When I was a student, back in the Stone Age, I went on a field trip that included a visit to look at the Trebetherick boulder bed (or "boulder gravel") and thought that it was self-evidently a till. But at that time tills were not supposed to occur so far south, and the deposit was explained away as something else.......
Anyway, the site has been discussed in a multitude of research papers and book chapters, and still confuses people.
Here are some attempts at explanations:
The Arkell paper:
THE PROBLEM OF THE NATURE, ORIGIN AND STRATIGRAPHICAL POSITION OF THE TREBETHERICK BOULDER GRAVELby B. B. Clarke
Abstract. The small patch of gravel within the head of the Camel estuary near Trebetherick Point (sx 927781 is described, and various suggestions about its origin reviewed. It is believed to have originated as a till left by the south Irish Sea Riss ice sheet, and suffered frost heaving and solifluction to its present site during three phases of the Würm.
http://ussher.org.uk/wp-content/uploads/2021/01/PUS_1969.pdf
See also p 288 of the 1970 volume on"The Glaciations of Wales" and the section devoted to Trebetherick Point by Campbell on p 184 of the GCR volume on SW England (1998). James Scourse has considerd the si5te in a number of publications.
To quote Clarke:
Most of the literature on Trebetherick is taken up with rather sterile arguments attempting to sort out the lithostratigraphy and with attempts to fit the various layers of sediment into pre-existing schemes of glacial and interglacial episodes. There is no great merit in trying to summarise all of that.
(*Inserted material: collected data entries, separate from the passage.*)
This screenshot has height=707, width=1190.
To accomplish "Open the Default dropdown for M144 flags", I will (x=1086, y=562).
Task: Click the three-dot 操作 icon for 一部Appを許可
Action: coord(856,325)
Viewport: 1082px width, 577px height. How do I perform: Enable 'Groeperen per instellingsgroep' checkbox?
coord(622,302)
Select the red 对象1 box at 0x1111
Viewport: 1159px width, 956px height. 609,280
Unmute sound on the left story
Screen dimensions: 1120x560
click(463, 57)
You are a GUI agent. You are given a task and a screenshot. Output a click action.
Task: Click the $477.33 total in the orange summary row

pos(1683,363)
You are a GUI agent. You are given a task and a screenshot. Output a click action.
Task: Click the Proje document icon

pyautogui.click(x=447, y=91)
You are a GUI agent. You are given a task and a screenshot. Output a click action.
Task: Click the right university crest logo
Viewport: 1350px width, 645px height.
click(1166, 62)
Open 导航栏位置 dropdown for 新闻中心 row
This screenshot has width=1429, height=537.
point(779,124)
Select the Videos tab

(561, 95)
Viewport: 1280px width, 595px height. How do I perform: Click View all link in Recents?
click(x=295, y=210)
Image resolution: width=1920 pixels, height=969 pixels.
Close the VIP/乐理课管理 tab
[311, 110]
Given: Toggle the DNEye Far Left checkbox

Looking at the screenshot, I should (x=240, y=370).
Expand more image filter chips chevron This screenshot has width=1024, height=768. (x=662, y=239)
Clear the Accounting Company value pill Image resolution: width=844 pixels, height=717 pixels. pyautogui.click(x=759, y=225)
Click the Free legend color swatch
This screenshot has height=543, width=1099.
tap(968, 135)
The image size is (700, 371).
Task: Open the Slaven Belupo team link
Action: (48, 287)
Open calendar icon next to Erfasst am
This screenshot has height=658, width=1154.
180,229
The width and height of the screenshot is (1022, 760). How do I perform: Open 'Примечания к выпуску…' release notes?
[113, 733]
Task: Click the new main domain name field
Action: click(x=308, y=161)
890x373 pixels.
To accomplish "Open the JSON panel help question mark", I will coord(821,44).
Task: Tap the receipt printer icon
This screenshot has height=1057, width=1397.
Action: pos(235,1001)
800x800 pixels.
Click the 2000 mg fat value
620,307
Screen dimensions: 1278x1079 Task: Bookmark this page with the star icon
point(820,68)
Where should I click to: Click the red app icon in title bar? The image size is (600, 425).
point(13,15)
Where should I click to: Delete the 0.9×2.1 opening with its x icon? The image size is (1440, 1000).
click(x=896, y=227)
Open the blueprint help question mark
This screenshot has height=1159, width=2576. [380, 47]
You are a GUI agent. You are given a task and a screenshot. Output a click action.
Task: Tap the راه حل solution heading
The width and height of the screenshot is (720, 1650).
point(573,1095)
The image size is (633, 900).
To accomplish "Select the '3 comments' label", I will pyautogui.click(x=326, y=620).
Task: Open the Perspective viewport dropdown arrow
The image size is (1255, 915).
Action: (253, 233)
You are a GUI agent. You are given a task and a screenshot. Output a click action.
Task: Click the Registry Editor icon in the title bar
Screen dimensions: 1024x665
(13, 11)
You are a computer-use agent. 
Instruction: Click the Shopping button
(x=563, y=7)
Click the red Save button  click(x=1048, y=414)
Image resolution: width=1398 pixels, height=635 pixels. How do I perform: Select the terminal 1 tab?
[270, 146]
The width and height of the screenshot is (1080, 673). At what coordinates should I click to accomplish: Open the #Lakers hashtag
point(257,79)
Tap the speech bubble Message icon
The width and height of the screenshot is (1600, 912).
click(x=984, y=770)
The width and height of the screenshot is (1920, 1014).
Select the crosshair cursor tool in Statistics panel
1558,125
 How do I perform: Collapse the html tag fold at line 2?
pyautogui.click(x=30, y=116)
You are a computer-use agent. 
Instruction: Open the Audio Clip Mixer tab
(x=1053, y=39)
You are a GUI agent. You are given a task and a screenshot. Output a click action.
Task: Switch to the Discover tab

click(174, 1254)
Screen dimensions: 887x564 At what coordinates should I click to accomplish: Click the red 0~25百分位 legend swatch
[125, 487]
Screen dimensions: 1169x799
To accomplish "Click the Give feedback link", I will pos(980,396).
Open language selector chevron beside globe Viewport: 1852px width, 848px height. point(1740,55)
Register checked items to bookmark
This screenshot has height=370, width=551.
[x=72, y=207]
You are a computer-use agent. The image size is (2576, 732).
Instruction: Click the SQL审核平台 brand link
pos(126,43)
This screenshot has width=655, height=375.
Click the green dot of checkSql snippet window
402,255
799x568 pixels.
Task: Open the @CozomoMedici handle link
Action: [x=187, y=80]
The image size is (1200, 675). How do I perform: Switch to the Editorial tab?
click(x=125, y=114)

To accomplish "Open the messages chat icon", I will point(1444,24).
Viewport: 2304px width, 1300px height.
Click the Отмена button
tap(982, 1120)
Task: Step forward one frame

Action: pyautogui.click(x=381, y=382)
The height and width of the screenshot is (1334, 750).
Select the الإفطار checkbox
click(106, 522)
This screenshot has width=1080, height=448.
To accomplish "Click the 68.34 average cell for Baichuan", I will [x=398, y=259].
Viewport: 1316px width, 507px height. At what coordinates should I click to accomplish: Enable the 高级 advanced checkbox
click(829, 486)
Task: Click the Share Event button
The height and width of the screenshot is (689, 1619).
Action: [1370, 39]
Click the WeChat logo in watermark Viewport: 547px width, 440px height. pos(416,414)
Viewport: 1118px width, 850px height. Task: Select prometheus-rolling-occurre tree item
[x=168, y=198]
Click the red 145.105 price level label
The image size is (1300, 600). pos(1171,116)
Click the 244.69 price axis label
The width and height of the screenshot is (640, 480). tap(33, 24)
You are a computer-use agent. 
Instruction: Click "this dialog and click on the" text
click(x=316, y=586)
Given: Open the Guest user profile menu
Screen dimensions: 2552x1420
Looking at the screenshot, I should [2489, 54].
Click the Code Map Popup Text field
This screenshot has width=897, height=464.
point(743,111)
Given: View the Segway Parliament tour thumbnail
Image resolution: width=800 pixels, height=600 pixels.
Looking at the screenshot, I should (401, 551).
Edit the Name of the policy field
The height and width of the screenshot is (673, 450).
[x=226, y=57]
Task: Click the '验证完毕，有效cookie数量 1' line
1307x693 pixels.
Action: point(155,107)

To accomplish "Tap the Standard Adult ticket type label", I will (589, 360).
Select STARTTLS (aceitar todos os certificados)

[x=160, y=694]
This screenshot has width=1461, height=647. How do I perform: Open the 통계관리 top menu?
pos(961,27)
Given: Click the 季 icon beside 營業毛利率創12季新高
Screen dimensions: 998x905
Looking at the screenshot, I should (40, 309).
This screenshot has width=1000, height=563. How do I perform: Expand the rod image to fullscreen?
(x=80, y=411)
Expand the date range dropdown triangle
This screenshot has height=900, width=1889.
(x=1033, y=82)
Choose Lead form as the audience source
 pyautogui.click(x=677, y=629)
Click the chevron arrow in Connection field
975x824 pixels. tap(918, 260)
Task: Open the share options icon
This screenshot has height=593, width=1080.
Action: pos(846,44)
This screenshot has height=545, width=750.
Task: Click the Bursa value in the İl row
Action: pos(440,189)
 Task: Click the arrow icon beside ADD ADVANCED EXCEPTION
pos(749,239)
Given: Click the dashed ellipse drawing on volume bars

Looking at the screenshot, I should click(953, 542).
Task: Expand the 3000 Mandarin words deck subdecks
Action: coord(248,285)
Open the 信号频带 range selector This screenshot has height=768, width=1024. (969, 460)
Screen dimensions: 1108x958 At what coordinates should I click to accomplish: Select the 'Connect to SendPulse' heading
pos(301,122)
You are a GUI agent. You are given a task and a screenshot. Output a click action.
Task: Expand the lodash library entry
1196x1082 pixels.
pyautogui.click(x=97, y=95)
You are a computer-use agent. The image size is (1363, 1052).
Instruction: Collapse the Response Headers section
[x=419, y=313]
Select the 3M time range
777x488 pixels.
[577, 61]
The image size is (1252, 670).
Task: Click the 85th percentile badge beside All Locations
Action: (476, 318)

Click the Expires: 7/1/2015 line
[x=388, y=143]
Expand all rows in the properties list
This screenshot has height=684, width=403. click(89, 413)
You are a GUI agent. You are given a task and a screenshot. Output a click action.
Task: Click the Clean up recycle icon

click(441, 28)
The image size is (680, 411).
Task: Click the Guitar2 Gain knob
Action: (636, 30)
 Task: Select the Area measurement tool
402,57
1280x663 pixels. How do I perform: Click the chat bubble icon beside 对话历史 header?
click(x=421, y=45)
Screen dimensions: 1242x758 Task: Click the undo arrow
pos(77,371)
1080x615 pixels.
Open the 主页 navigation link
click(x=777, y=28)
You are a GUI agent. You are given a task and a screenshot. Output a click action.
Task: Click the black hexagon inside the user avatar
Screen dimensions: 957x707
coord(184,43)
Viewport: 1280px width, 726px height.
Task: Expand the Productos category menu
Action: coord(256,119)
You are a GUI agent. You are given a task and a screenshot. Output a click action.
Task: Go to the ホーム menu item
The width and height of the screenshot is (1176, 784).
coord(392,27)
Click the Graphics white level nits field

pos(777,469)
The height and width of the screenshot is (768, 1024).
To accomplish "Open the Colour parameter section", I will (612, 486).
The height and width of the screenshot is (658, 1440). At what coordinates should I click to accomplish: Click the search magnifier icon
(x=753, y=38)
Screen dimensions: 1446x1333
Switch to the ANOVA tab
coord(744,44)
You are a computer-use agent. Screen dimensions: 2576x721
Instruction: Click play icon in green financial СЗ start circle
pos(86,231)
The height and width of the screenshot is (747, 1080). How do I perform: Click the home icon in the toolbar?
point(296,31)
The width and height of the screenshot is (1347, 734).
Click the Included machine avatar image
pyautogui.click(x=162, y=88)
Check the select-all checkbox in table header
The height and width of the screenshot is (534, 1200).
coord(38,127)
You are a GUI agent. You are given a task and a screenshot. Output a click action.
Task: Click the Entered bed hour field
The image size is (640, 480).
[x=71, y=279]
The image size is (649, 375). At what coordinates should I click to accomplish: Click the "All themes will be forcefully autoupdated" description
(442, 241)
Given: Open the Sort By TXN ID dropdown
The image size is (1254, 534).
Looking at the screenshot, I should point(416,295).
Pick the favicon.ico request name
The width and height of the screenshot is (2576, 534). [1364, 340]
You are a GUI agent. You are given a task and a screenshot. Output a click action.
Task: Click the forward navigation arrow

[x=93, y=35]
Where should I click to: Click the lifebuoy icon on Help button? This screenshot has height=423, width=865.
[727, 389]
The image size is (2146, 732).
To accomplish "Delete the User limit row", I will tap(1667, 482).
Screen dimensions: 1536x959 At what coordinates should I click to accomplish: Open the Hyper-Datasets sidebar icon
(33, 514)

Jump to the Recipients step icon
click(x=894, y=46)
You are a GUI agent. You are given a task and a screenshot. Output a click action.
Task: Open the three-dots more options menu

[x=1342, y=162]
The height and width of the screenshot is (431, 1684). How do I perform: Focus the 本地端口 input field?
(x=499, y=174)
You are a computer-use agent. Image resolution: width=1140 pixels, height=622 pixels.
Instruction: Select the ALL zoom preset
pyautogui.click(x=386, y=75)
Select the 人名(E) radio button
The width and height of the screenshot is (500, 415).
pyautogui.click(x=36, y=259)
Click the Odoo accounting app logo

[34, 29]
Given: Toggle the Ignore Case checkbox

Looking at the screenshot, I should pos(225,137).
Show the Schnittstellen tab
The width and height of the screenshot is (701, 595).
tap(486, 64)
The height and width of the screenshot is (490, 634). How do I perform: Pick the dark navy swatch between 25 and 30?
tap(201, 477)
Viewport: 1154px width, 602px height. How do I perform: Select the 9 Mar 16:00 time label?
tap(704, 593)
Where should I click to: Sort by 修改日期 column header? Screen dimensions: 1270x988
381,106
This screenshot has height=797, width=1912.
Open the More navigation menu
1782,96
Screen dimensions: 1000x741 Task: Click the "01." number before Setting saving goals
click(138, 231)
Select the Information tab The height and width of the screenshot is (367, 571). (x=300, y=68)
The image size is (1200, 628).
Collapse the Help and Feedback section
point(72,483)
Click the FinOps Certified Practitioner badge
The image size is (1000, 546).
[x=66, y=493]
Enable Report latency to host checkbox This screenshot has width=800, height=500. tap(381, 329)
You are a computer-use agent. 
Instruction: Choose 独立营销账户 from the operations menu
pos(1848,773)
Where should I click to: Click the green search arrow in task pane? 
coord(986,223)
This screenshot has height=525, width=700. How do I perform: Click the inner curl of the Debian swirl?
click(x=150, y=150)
But two points are critical in any modern assessment:
1. Following the work by James Scourse and other members of the BRITICE Chrono team, it is now well established that the Late Devensian Irish Sea Ice Stream extended far to the south of the Cornish coast, meaning that nobody should be surprised if actual glacial deposits from the LGM should be found on the coast in favourable locations.
2. It is inescapable that the Trebetherick "boulder bed" was emplaced above an erosional contact with the slope breccia (otherwise referred to as the "lower head" or "main head") and that it is younger than both the raised beach and the sandrock / beachrock which is everywhere associated with it.
So the boulder bed is in exactly the same stratigraphic position as the Late Devensian till in the Isles of Scilly, all around the coasts of West Wales and on the Gower Peninsula. If the deposit really is a "remobilised" or "recycled" deposit from some ancient glaciation, if would be an extraordinary coincidence for it to have been slid into precisely this position in a complex suite of deposits, and nowhere else.
The conclusion has to be that the boulder bed is a genuine Late Devensian glacial deposit emplaced here by the same ice stream that affected the Isles of Scilly. It may have been subjected to some remobilisation and redistribution shortly after original emplacement, but that would be par for the course, and should surprise nobody. That is what happens to almost all glacial deposits in ice-marginal situations.